> [作業内容]
1 - 本文によれば、税務はすべて何の積み重ねであるとされていますか。
2 - 本文の「となる場合がある。(もう少し」から「これも監査法人出身者が最初に感じるギャップ。」までの部分を、一字一句違えずに書き出してください。
3 - 本文中でかぎ括弧「」に囲まれている語句を、すべて挙げてください。

> [本文]

──────────

① 重要性の基準値──税務にはそんなものはない
監査の世界では、
「この金額以上ズレてたら監査OKしないよ」
という“重要性の基準値”が存在します。
例えば、利益100億円の会社で10万円ミスしてても、
「まぁ大勢に影響ないしOK」
となる場合がある。(もう少しだけ精緻に言えばこれくらい小さければ重要性の基準値ではなく、「明らかに僅少な虚偽表示と判断する金額(SUM)」)
ただし——
これは完全に監査だけのルール。
税務には一切存在しません。
税務では、「一定額以下は不問」なんて世界はなく、すべてが原則規定と例外規定の積み重ね。
同じ“金額のミス”でも世界観がまるで違います。
(余談ですが、監査法人出身者は自分のお金の扱いもどこか雑になりがちで、ATM手数料など細かいちりつも出費をSUM未満として気にしない人が多い…気がします。)
② 中小指針・中小要領──実務との差に驚く
これも監査法人出身者が最初に感じるギャップ。

──────────

> [提供資料]
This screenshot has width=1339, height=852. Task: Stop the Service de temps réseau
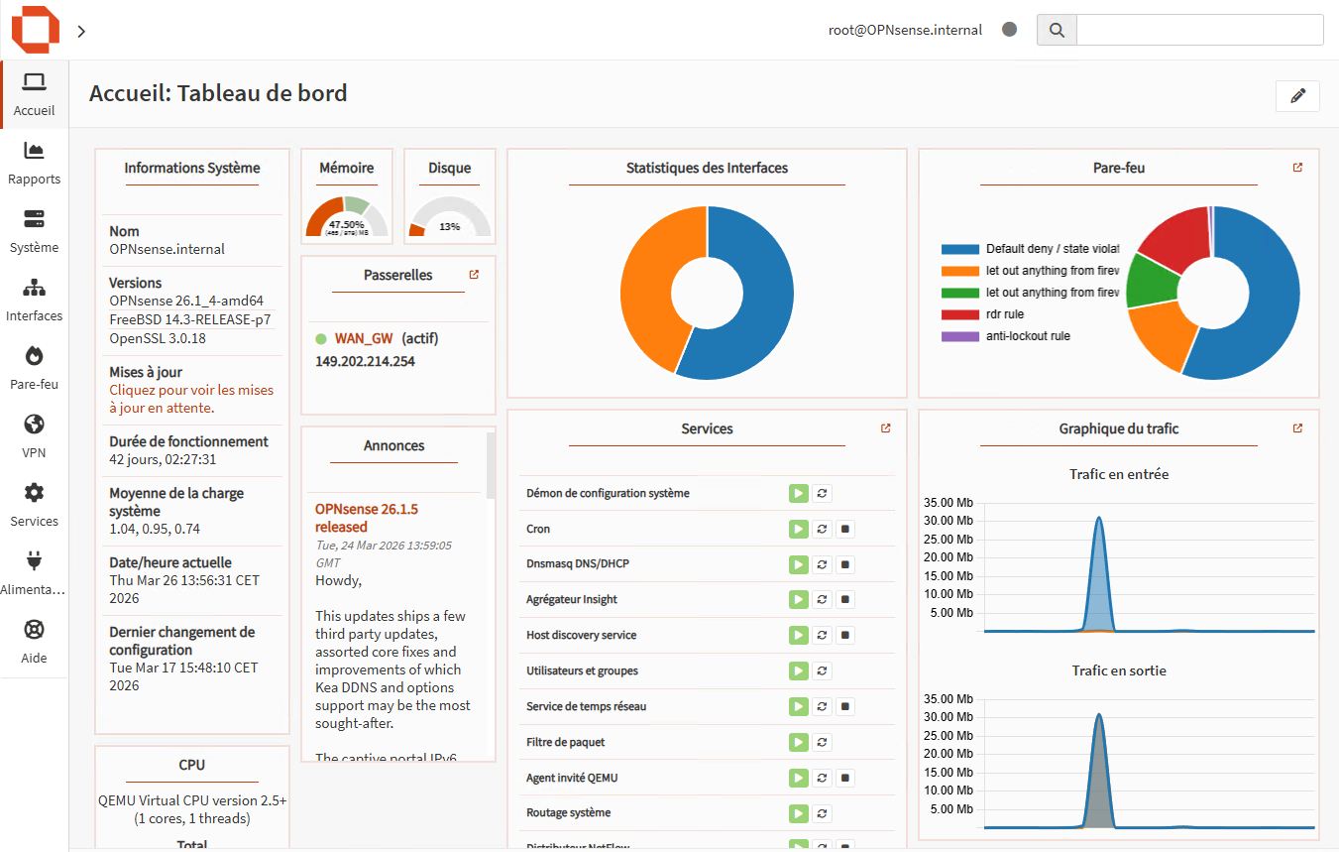pos(845,706)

──────────

> [各作業の解答]
1 - 原則規定と例外規定の積み重ねです。

2 -
となる場合がある。(もう少しだけ精緻に言えばこれくらい小さければ重要性の基準値ではなく、「明らかに僅少な虚偽表示と判断する金額(SUM)」)
ただし——
これは完全に監査だけのルール。
税務には一切存在しません。
税務では、「一定額以下は不問」なんて世界はなく、すべてが原則規定と例外規定の積み重ね。
同じ“金額のミス”でも世界観がまるで違います。
(余談ですが、監査法人出身者は自分のお金の扱いもどこか雑になりがちで、ATM手数料など細かいちりつも出費をSUM未満として気にしない人が多い…気がします。)
② 中小指針・中小要領──実務との差に驚く
これも監査法人出身者が最初に感じるギャップ。

3 -
・「この金額以上ズレてたら監査OKしないよ」
・「まぁ大勢に影響ないしOK」
・「明らかに僅少な虚偽表示と判断する金額(SUM)」
・「一定額以下は不問」